**RECORD EXTRACTS:**
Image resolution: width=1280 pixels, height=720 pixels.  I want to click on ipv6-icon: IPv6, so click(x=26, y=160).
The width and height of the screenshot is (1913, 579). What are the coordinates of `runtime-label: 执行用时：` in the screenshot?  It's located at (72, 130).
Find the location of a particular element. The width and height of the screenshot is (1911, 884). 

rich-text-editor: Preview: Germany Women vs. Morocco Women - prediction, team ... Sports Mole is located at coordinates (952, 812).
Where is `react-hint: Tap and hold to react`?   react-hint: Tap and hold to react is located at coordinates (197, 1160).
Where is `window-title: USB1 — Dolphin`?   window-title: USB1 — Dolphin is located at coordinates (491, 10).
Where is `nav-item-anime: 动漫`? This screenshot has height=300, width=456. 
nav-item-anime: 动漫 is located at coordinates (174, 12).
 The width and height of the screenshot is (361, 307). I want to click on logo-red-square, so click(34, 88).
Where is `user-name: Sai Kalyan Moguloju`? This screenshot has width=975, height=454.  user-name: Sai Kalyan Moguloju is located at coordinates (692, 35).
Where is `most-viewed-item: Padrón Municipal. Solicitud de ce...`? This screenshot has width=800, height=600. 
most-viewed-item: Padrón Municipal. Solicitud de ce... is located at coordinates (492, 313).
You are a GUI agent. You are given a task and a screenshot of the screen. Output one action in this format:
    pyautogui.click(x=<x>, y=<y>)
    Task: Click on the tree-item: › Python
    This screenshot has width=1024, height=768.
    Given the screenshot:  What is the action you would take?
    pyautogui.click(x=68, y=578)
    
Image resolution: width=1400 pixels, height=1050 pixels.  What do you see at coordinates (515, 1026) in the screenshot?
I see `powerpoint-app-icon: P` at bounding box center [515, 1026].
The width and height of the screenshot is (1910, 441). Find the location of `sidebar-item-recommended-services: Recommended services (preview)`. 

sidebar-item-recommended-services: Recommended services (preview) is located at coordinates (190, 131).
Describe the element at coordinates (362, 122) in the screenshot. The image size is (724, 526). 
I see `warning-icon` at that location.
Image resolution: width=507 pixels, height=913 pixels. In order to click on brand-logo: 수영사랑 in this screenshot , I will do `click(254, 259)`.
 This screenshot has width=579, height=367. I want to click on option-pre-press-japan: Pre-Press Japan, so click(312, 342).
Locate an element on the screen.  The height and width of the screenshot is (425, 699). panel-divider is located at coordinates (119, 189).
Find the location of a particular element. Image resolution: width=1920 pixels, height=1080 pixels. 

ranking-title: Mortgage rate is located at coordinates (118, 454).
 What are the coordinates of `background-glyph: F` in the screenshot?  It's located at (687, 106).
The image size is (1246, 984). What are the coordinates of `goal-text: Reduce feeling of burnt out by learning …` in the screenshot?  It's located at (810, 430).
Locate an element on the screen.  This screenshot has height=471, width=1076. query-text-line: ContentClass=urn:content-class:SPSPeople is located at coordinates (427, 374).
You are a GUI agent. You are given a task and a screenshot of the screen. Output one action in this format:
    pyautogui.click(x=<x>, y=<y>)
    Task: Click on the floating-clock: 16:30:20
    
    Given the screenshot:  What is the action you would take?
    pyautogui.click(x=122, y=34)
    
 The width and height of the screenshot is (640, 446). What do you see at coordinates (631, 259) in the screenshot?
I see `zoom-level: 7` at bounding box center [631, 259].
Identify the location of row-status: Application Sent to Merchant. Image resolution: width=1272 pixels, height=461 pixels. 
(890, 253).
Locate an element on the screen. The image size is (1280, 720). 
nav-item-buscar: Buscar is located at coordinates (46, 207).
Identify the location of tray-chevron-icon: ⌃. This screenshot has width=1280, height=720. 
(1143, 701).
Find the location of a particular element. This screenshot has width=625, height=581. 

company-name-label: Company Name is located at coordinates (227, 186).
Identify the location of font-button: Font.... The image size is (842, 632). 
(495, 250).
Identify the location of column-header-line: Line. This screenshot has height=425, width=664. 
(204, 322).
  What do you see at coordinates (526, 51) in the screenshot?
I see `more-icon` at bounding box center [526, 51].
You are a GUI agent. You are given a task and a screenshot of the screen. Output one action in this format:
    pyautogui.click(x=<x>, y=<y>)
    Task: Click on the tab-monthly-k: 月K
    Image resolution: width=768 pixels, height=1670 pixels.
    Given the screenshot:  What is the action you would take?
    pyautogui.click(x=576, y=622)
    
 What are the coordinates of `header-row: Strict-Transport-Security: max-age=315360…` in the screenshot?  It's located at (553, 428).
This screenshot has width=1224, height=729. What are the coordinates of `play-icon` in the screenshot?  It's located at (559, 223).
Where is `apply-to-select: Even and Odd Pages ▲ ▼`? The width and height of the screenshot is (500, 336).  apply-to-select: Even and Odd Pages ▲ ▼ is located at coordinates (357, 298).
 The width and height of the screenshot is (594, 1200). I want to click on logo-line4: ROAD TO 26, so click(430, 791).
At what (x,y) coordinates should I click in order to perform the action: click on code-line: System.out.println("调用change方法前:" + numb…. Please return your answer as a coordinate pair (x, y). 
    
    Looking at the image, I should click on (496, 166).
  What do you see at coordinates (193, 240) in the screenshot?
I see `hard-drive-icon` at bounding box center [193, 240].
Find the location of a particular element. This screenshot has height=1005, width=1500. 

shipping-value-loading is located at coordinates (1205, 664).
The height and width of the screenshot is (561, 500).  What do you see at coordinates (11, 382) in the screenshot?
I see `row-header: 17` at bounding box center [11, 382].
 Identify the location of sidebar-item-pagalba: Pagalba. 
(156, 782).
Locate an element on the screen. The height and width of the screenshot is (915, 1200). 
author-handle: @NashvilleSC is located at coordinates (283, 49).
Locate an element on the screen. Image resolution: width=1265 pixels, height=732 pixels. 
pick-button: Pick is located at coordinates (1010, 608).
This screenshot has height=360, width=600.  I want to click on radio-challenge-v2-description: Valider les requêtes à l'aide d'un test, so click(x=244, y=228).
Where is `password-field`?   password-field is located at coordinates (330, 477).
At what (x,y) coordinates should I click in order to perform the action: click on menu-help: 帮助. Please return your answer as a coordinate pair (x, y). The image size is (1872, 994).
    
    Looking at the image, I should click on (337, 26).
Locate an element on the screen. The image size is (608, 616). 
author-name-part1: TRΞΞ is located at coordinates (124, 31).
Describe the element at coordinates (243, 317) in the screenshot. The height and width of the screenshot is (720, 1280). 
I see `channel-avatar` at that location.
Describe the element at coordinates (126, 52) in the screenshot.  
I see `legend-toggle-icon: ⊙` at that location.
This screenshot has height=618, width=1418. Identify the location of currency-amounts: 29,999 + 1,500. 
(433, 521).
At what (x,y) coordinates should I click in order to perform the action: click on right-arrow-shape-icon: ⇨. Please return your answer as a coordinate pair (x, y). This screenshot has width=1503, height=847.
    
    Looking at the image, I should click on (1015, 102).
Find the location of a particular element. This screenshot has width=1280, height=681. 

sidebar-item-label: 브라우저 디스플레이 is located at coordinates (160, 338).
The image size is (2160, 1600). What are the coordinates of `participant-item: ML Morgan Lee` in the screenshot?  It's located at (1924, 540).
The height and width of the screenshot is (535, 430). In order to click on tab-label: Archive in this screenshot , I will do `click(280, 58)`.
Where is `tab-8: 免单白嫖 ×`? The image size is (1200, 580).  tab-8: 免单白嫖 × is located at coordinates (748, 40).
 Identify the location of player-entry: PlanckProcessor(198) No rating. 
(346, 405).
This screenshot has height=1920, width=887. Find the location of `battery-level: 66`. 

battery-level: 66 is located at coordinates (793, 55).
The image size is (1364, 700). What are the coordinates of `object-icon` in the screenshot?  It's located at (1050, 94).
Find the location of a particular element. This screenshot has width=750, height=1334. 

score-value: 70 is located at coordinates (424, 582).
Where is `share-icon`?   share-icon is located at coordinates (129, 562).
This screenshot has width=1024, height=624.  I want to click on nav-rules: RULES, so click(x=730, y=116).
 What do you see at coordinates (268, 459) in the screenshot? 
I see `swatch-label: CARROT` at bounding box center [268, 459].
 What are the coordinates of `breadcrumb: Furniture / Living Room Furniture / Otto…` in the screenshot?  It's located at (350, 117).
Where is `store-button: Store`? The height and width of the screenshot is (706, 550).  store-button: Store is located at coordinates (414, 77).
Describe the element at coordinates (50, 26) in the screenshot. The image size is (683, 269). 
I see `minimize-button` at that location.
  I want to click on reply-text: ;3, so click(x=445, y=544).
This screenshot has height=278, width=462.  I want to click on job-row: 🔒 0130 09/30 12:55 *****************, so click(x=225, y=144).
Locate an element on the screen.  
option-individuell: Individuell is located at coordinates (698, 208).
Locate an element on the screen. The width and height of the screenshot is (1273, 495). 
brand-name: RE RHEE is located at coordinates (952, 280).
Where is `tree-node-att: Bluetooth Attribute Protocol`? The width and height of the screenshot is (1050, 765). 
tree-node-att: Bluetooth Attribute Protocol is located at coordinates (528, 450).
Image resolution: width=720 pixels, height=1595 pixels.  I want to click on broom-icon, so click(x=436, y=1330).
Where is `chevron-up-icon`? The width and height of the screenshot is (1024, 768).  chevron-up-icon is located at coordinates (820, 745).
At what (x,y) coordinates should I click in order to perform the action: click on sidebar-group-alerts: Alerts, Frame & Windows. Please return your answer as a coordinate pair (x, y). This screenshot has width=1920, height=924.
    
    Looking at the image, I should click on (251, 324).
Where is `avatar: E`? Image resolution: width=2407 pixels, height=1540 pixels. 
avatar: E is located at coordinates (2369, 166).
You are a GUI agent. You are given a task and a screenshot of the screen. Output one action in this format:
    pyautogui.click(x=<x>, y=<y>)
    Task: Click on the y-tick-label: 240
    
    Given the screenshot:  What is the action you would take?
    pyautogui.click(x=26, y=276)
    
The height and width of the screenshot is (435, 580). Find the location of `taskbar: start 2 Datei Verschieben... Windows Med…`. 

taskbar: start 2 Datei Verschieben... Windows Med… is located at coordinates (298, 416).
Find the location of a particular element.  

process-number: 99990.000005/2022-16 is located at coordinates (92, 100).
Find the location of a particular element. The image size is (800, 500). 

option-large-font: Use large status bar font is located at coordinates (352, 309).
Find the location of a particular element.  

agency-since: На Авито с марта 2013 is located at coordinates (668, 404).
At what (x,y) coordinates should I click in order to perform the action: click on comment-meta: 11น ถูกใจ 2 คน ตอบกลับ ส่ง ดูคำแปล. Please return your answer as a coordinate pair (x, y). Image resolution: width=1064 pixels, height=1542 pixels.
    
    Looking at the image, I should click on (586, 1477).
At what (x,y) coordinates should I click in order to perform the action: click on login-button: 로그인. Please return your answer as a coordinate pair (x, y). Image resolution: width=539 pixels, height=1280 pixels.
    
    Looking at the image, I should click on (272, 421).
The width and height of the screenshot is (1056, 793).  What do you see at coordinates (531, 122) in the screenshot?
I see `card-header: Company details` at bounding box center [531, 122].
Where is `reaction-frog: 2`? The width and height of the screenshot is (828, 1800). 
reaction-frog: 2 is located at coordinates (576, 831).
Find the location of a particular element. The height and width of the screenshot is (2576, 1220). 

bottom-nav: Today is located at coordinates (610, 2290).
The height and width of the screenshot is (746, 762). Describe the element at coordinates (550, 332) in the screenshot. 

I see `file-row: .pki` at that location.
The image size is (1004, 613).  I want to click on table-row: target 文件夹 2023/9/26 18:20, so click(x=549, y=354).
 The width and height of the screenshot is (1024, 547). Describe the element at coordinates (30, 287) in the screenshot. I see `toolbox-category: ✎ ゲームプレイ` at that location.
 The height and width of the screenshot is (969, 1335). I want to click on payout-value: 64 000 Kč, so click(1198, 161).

**WORK TASK:**
Please edit everything in the listing from the line containing "coordinates (357, 298)." down to the line containing "The width and height of the screenshot is (594, 1200).", replacing "Where is" with "Locate" and keeping all else unchanged. Return only those lines.

**TASK RESPONSE:**
Locate `apply-to-select: Even and Odd Pages ▲ ▼`? The width and height of the screenshot is (500, 336).  apply-to-select: Even and Odd Pages ▲ ▼ is located at coordinates (357, 298).
 The width and height of the screenshot is (594, 1200). I want to click on logo-line4: ROAD TO 26, so click(430, 791).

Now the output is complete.